--- begin ---

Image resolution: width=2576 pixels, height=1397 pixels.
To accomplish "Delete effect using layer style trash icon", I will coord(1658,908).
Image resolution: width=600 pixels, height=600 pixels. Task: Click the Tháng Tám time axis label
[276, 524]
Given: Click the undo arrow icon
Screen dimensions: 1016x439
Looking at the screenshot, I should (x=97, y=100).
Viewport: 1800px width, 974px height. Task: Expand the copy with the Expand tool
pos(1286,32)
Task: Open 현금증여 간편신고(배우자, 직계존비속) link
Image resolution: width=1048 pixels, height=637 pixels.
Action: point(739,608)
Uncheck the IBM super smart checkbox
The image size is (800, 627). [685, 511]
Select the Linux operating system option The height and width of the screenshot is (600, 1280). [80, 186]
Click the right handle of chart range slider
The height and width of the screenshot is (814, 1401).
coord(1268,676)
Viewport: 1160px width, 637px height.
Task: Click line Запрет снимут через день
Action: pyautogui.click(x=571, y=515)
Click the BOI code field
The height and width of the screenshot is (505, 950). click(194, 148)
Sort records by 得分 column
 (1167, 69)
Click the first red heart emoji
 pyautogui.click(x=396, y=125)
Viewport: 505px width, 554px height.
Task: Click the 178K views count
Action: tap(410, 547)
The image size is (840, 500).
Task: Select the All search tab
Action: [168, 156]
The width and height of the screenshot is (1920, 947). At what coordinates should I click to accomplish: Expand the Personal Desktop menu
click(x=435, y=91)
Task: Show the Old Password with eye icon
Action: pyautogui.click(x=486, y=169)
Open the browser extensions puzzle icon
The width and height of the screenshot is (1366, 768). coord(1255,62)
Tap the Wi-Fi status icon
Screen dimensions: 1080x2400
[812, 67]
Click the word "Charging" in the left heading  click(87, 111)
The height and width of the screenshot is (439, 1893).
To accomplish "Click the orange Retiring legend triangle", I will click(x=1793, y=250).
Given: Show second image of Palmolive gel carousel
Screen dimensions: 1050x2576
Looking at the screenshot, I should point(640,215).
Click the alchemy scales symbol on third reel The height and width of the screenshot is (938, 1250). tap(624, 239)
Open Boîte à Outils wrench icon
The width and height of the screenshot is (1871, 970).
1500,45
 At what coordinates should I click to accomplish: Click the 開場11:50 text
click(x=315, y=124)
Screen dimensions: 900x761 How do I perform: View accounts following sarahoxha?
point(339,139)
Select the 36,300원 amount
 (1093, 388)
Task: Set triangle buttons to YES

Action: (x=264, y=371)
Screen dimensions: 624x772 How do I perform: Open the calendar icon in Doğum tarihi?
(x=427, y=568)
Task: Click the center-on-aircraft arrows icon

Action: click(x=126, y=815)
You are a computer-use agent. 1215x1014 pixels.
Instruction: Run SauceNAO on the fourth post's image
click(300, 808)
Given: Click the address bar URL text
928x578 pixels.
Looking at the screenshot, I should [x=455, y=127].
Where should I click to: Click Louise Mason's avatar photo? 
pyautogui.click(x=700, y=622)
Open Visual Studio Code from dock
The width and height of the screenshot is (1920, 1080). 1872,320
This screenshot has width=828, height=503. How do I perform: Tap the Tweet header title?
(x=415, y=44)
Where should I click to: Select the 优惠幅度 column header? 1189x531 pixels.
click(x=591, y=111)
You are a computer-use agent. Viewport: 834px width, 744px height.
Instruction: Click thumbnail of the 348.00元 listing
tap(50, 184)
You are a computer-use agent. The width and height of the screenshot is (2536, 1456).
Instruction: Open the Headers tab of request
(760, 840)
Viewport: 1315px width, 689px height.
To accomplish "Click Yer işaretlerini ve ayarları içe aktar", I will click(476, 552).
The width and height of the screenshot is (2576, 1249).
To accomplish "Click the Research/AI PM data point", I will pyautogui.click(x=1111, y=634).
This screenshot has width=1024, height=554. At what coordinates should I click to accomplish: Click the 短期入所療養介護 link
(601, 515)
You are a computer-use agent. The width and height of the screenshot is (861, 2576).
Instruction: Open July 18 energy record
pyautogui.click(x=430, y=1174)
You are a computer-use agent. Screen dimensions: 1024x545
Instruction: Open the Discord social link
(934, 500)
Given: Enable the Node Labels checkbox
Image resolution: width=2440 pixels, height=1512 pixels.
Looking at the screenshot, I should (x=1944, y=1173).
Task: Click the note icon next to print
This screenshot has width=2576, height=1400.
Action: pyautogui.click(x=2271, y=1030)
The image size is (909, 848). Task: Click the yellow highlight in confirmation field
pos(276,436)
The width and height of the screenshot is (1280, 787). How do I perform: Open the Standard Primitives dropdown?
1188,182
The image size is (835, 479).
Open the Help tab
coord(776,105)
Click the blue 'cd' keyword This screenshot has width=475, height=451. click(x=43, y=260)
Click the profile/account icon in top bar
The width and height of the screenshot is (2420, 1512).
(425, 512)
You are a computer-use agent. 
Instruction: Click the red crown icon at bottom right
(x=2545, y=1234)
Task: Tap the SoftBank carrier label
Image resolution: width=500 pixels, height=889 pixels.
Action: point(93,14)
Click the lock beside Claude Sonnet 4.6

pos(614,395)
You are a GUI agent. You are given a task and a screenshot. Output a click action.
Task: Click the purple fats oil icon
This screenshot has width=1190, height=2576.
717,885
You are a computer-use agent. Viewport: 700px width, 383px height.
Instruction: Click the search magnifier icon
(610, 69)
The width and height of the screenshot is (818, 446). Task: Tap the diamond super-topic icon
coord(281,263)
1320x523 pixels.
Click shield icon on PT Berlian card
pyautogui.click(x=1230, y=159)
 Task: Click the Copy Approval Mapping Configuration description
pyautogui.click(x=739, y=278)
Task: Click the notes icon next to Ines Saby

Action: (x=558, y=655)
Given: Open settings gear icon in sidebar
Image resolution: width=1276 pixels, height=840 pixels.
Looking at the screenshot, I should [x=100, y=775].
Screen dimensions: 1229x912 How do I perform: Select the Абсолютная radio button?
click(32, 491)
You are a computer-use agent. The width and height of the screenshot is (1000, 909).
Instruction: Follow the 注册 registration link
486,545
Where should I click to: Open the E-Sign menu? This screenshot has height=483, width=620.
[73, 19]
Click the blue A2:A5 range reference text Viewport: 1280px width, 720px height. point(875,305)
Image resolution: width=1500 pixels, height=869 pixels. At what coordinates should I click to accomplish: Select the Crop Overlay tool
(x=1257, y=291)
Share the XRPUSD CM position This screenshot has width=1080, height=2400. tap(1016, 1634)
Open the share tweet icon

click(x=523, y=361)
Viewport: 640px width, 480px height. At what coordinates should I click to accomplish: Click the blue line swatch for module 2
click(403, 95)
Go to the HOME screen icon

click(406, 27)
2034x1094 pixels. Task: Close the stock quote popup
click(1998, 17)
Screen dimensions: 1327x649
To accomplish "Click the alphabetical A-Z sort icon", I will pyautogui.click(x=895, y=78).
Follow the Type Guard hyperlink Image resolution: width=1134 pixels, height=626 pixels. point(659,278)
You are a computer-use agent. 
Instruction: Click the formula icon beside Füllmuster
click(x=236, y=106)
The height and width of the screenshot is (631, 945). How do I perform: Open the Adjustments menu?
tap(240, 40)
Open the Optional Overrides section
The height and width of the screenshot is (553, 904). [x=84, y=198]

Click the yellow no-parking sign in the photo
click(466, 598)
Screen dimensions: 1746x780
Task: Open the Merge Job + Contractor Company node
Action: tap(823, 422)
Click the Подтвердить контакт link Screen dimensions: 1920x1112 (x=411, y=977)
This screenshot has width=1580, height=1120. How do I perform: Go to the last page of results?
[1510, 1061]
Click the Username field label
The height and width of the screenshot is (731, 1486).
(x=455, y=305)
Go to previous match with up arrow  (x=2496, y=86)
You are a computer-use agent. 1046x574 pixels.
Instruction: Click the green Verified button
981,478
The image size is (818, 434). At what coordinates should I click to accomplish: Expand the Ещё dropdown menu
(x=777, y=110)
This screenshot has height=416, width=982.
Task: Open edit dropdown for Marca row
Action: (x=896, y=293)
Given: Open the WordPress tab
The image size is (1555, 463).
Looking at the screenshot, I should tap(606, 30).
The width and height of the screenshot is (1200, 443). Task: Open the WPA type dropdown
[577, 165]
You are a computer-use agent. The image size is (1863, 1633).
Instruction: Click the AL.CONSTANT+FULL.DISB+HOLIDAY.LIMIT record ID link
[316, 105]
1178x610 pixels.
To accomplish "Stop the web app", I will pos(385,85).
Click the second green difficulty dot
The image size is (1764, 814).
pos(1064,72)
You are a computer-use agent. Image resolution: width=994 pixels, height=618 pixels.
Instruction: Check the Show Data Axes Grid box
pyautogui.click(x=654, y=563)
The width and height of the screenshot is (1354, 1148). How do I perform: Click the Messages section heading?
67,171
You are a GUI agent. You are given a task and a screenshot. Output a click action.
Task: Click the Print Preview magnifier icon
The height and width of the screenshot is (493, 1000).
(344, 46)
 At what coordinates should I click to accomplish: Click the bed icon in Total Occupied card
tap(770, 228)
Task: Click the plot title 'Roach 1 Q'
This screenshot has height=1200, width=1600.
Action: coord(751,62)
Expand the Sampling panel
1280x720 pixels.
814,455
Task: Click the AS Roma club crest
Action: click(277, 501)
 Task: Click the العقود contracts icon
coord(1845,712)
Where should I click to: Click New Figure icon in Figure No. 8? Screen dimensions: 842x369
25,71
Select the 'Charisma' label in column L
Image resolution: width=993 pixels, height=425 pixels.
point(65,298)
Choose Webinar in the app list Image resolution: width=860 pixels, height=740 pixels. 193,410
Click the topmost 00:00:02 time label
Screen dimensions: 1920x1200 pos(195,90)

--- end ---

> **Written problem**
Extract the lines from the one with "The image size is (909, 848)." up to and including the one with "pos(614,395)", copying each line without any changes.

> **Output below**
The image size is (909, 848). Task: Click the yellow highlight in confirmation field
pos(276,436)
The width and height of the screenshot is (1280, 787). How do I perform: Open the Standard Primitives dropdown?
1188,182
The image size is (835, 479).
Open the Help tab
coord(776,105)
Click the blue 'cd' keyword This screenshot has width=475, height=451. click(x=43, y=260)
Click the profile/account icon in top bar
The width and height of the screenshot is (2420, 1512).
(425, 512)
You are a computer-use agent. 
Instruction: Click the red crown icon at bottom right
(x=2545, y=1234)
Task: Tap the SoftBank carrier label
Image resolution: width=500 pixels, height=889 pixels.
Action: point(93,14)
Click the lock beside Claude Sonnet 4.6

pos(614,395)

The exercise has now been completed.